Directions for this task: Please, without any pictures, set down exactly the part of the listing below that opens with the line containing "[Share using email] (206, 792)" and closes with the line containing "[button] (1258, 63)".

Records to use:
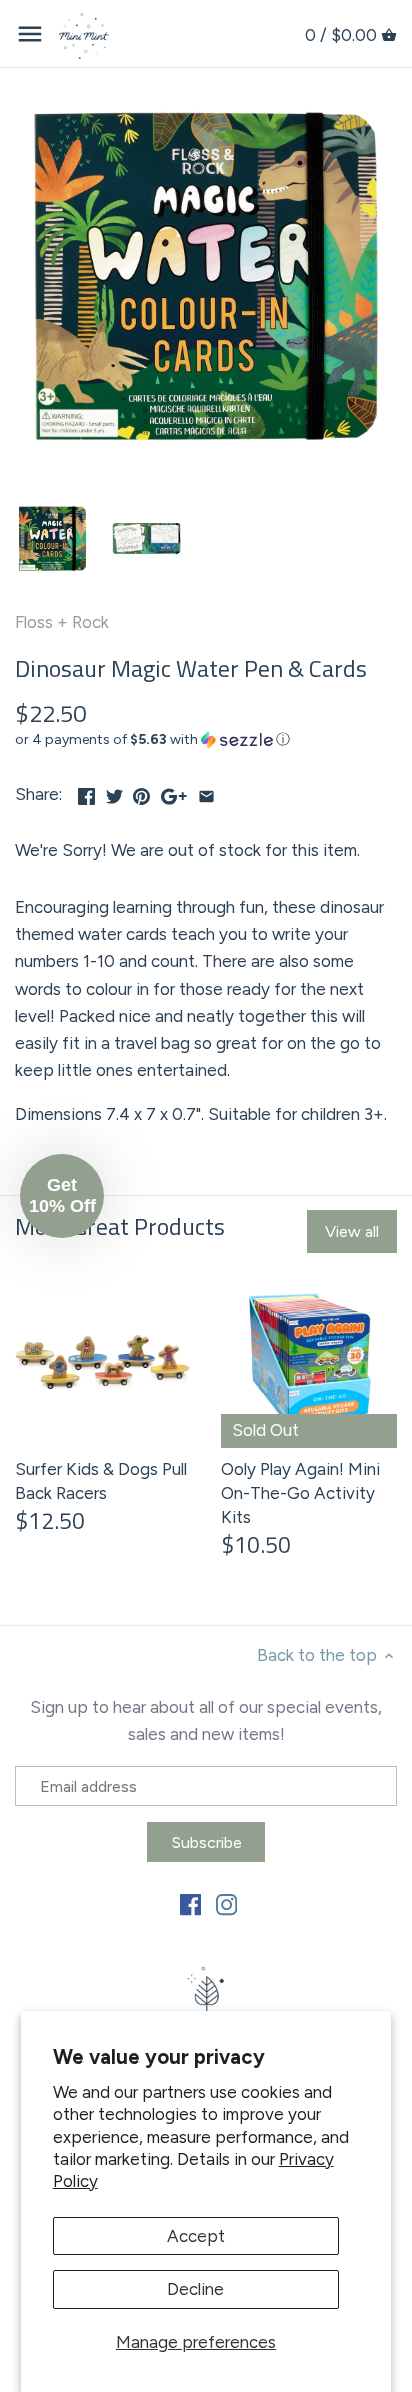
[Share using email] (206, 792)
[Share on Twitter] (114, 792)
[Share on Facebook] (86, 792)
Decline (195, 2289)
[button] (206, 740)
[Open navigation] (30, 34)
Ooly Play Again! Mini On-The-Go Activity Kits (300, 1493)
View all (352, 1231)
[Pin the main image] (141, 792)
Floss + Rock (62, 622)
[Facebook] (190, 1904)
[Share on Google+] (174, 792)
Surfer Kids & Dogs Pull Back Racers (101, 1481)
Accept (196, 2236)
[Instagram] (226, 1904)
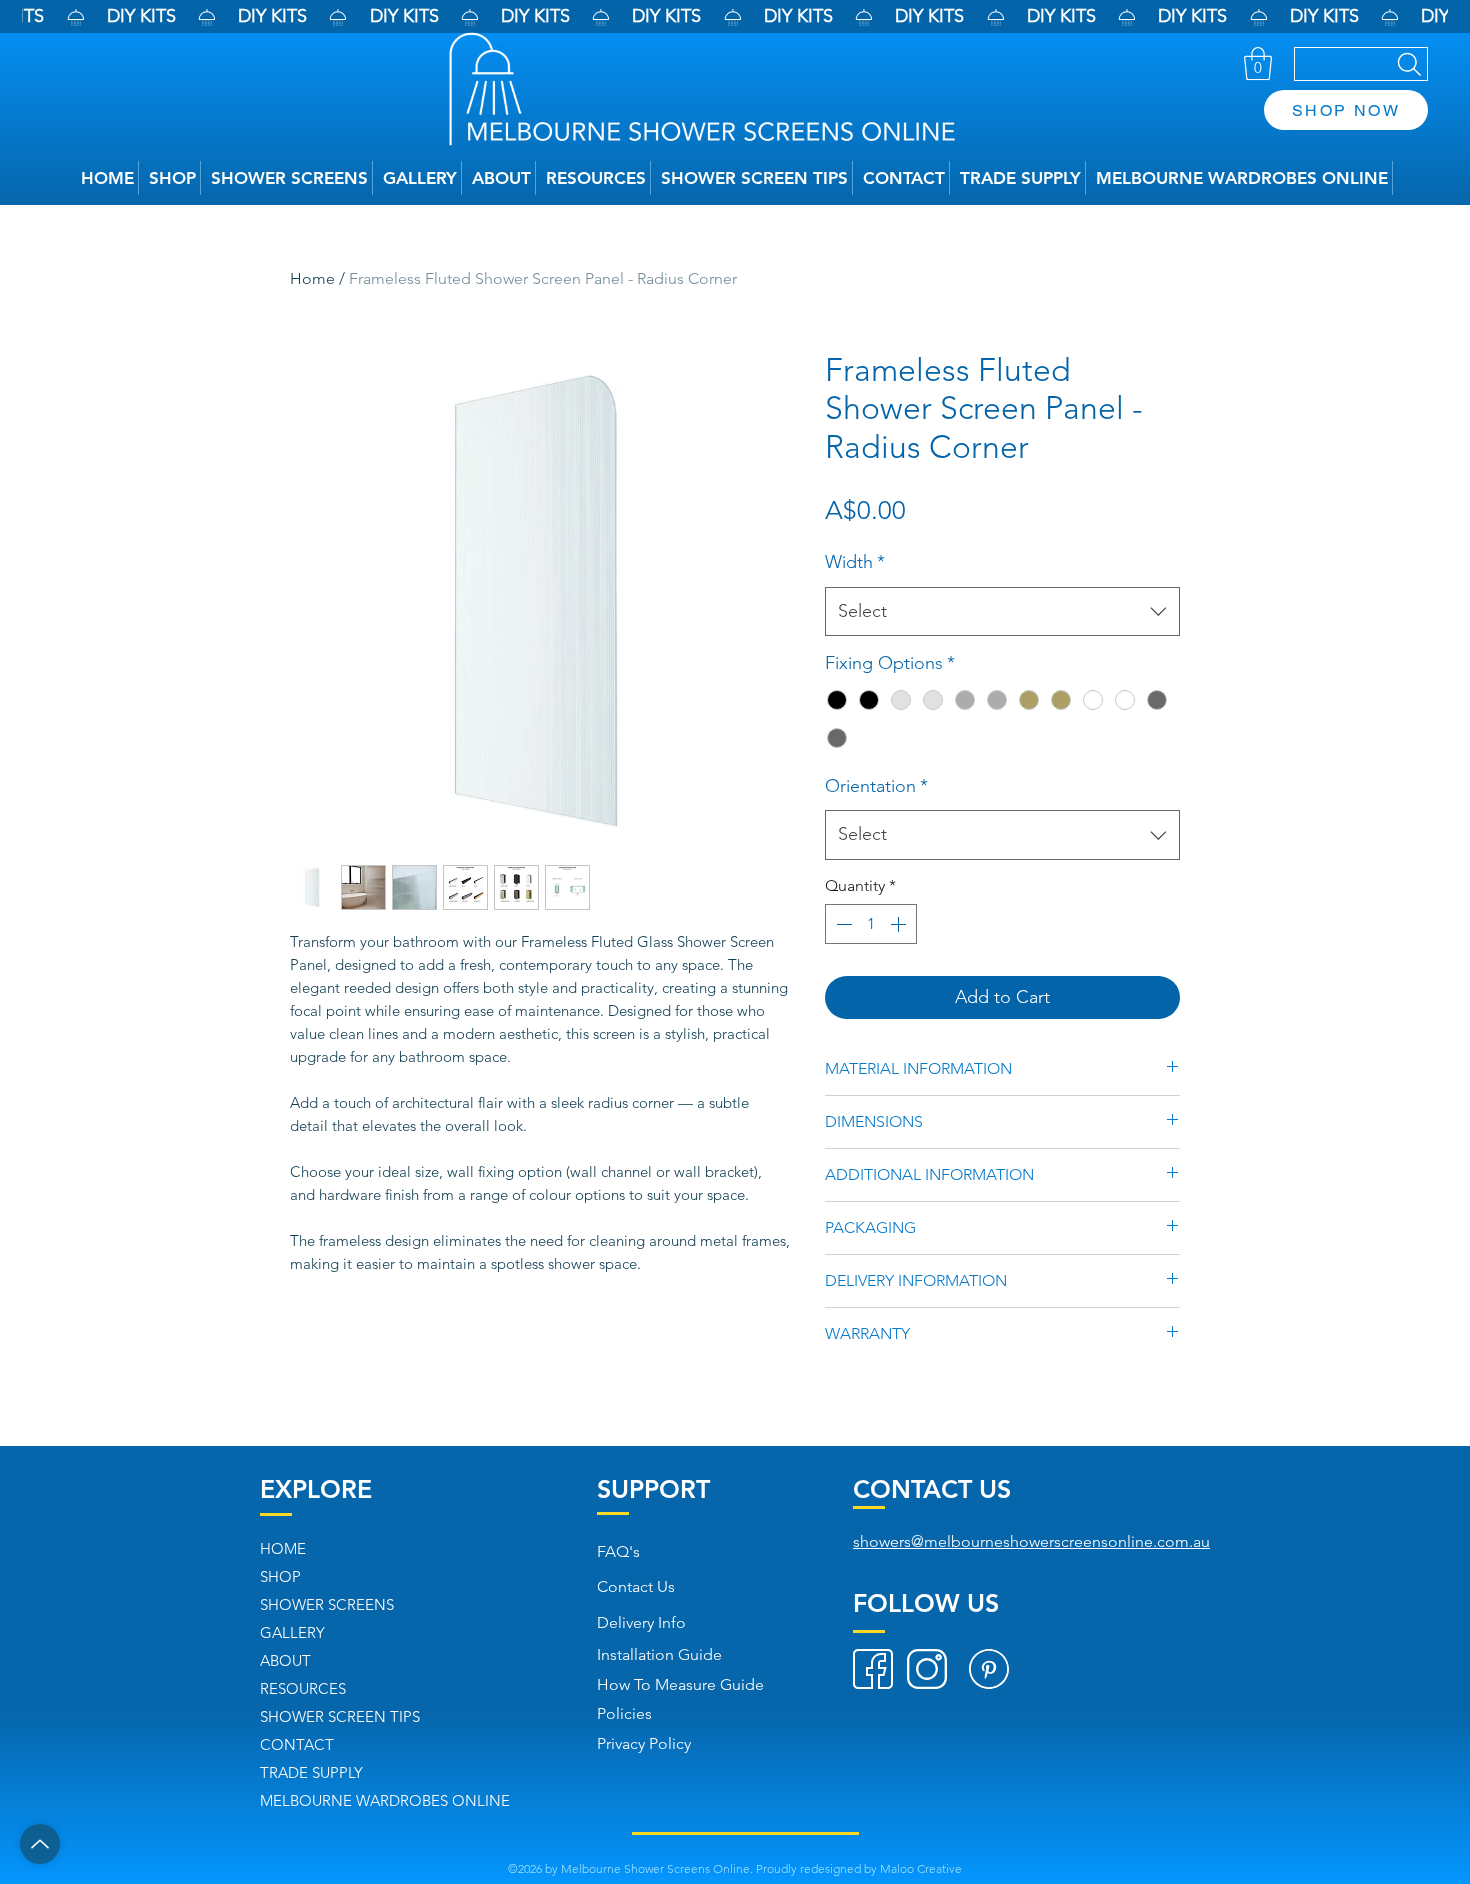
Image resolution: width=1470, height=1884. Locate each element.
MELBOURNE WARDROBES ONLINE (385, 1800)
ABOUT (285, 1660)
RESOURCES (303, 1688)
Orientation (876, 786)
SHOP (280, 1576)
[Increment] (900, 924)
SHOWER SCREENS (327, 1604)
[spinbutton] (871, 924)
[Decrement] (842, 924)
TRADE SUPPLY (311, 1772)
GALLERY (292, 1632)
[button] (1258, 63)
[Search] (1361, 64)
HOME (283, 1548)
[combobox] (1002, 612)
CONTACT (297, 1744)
* * *
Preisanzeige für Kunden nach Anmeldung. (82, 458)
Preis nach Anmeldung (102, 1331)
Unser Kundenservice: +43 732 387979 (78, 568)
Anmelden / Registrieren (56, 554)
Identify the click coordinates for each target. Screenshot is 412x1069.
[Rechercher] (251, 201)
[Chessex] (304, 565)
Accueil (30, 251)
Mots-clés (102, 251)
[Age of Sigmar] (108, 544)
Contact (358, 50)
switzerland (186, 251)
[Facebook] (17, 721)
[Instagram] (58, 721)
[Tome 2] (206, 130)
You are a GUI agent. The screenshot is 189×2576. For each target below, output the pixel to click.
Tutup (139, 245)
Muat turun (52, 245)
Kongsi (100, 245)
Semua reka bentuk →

Output of the task:
[Share using email] (206, 792)
[Share on Twitter] (114, 792)
[Share on Facebook] (86, 792)
Decline (195, 2289)
[button] (206, 740)
[Open navigation] (30, 34)
Ooly Play Again! Mini On-The-Go Activity Kits (300, 1493)
View all (352, 1231)
[Pin the main image] (141, 792)
Floss + Rock (62, 622)
[Facebook] (190, 1904)
[Share on Google+] (174, 792)
Surfer Kids & Dogs Pull Back Racers (101, 1481)
Accept (196, 2236)
[Instagram] (226, 1904)
Image resolution: width=1470, height=1884. Locate each element.
MELBOURNE WARDROBES ONLINE (385, 1800)
ABOUT (285, 1660)
RESOURCES (303, 1688)
Orientation (876, 786)
SHOP (280, 1576)
[Increment] (900, 924)
SHOWER SCREENS (327, 1604)
[spinbutton] (871, 924)
[Decrement] (842, 924)
TRADE SUPPLY (311, 1772)
GALLERY (292, 1632)
[button] (1258, 63)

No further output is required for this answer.